[Python-Dev] [Python-checkins] r43358 - python/trunk/Modules/itertoolsmodule.c
Tim Peters
tim.peters at gmail.com
Wed Mar 29 01:13:47 CEST 2006
[Thomas Wouters]
> ...
> The cycle this nested generator creates, which is also involved in the test_tee
> leak, is not cleanable by the cycle-gc, and it looks like it hasn't been
> since the yield-expr/coroutine patch was included in the trunk.
That could very well be. Adding finalizers to generators could
legitimately make some cycles "suddenly" uncollectable.

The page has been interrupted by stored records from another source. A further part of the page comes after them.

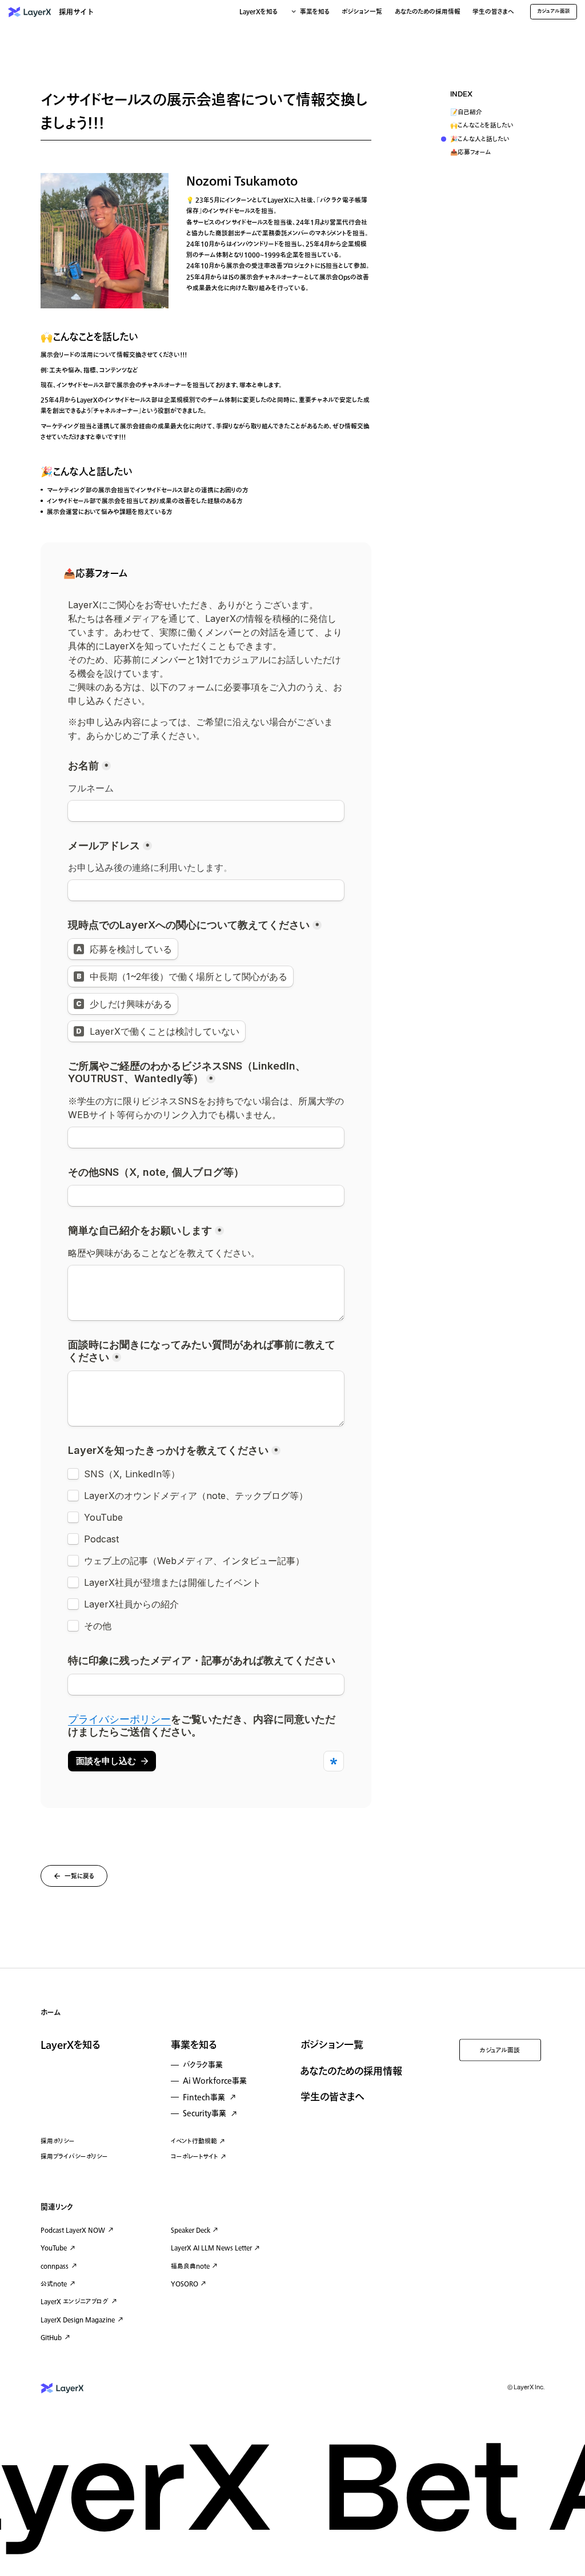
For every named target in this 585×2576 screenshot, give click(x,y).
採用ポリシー (58, 2141)
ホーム (51, 2012)
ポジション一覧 (362, 12)
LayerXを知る (70, 2045)
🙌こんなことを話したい (482, 126)
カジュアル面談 (500, 2050)
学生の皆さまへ (493, 12)
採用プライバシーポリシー (74, 2156)
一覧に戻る (79, 1876)
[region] (492, 124)
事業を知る (194, 2045)
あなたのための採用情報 (427, 12)
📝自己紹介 (466, 112)
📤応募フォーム (470, 152)
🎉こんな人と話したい (480, 139)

There was a
burst of list traffic about this on the 18th and 19th of June, 2005,
under subject:
gcmodule issue w/adding __del__ to generator objects
I starred it in gmail at the time (which is why I was able to find it
again ;-)), but never had time to pay attention.
> I believe the culprit to be this part of that patch:
>
> Index: Modules/gcmodule.c
>===================================================================
> --- Modules/gcmodule.c (revision 39238)
> +++ Modules/gcmodule.c (revision 39239)
> @@ -413,10 +413,8 @@
> assert(delstr != NULL);
> return _PyInstance_Lookup(op, delstr) != NULL;
> }
> - else if (PyType_HasFeature(op->ob_type, Py_TPFLAGS_HEAPTYPE))
> + else
> return op->ob_type->tp_del != NULL;
> - else
> - return 0;
> }
Right, that's the patch that taught gc that generators now have finalizers.
The original code can be read in two ways:
1. As a whole, it was an implementation of:
Only instances of old- or new-style classes can have finalizers.
An instance of an old-style class has a finalizer iff
it has a method named "__del__".
An instance of a new-style class (PyType_HasFeature(op->ob_type,
Py_TPFLAGS_HEAPTYPE) has a finalizer iff its tp_del is non-NULL.
2. Because of the obscure gimmicks that try to cater to using old
binary extension modules across new Python releases without
recompiling, there's no guarantee that the tp_del slot even exists,
and therefore we don't try to access tp_del at all unless
PyType_HasFeature says the type object was compiled recently
enough so that we know tp_del does exist.
When generators grew finalizers, the "Only instances of ... classes
can have finalizers" part of #1 became wrong, and I expect that's why
Phillip removed the conditional. It was the right thing to do from
that point of view.
I don't understand the #2 gimmicks well enough to guess whether it was
actually safe to remove all guards before trying to access tp_del (I
run on Windows, and compiled extensions can never be reused across
Python minor releases on Windows -- if a problem was introduced here,
I'll never see it).
> Now, reverting that part of the patch in revision 39239
There may be a reason to change that patch (due to #2 above), but
generators do have finalizers now and the #1 part must not be reverted
(although it may be fruitful to complicate it ;-)).
> triggers an assertion failure, but removing the assertion makes it work right;
No, it's not right if has_finalizer(g) returns 0 for all generators g.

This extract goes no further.